## Quoted text

···

What it's like, the office?

First of all and probably most of all the office is small. It's not even the complete garage that I have confiscated it's about half of it. But like my web design idea: do not do more then needed. Use as little as you can. All things extra cost you and do not deliver any revenue. In web design it costs bandwidth. In my office it costs: extra heating, extra wall paper, paint, ceiling et cetera.

I have kept things mostly straight and rectangular. Yes, I am a CSS addict. I know, I know, you can use trickery to make things appear round or soft, but hey, I just made straight and simple.

By keeping things simple and functional I have avoided the clutter of bits and pieces. I am making doors for my cupboard that will hide all the stuff that the visitor should not be bothered with. I stay away from impressive and Flashy stuff and will only use it if it is absolutely necessary and functional.

Keep it semantic, I say, use things what they are intended for. Use a chair to sit on and not for storing old invoices.

Separate stuff, one shelf for my office supplies, one for books, one for software, one for my invoices, ledgers and other financial bric-a-brac. Like separating the content, the styling and the behavior.

My office will be the metaphor of my profession. Nice, clean, stylish and above all simple and accessible.

One final confession

Being the web purist and CSS addict that I am there is one thing that I have to confess. With some shame.

Here I go There is a table in my office.

I know, I know, being the semantic web aficionado I try to avoid tables, but this table I really use as a table. I tried it with my laptop on my lap, but it just didn't work out. Please don't tell anyone.

Friday, October 13, 2006

Meetings

.. don't you just love them?

If you do then this post is not for you. Better still get out of here. You may just be one of the types that usually destroy my happiness during meetings. Get lost in another meeting. You should probably already be there anyway. Or are you reading this during a meeting? Then politely go to the toilet and bang your head against the wall, until it really hurts.

···

## Dataset extract
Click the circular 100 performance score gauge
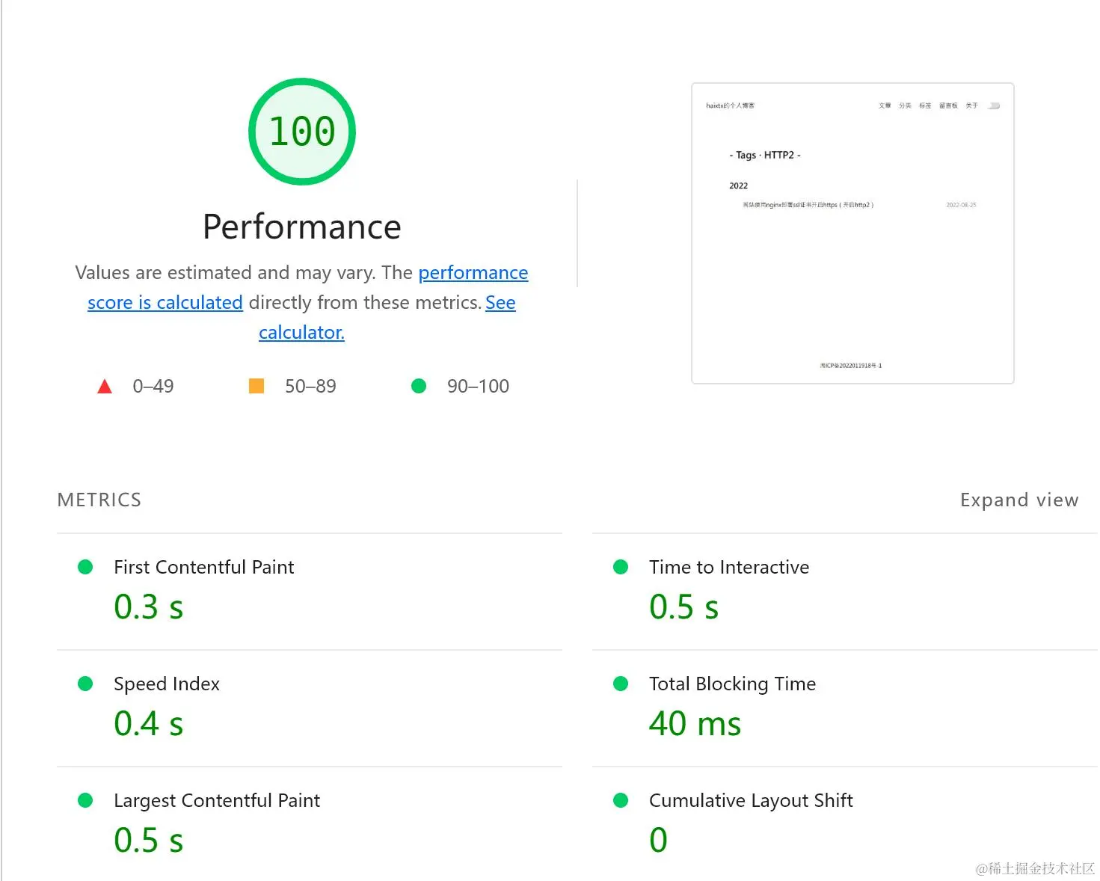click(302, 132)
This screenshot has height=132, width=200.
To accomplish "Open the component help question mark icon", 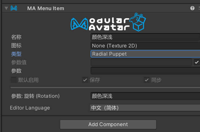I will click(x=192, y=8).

···

Revise the office blog post, starting at "I have kept" and ending at "and the behavior.", so that "cupboard" is replaced by "wardrobe".

I have kept things mostly straight and rectangular. Yes, I am a CSS addict. I know, I know, you can use trickery to make things appear round or soft, but hey, I just made straight and simple.

By keeping things simple and functional I have avoided the clutter of bits and pieces. I am making doors for my wardrobe that will hide all the stuff that the visitor should not be bothered with. I stay away from impressive and Flashy stuff and will only use it if it is absolutely necessary and functional.

Keep it semantic, I say, use things what they are intended for. Use a chair to sit on and not for storing old invoices.

Separate stuff, one shelf for my office supplies, one for books, one for software, one for my invoices, ledgers and other financial bric-a-brac. Like separating the content, the styling and the behavior.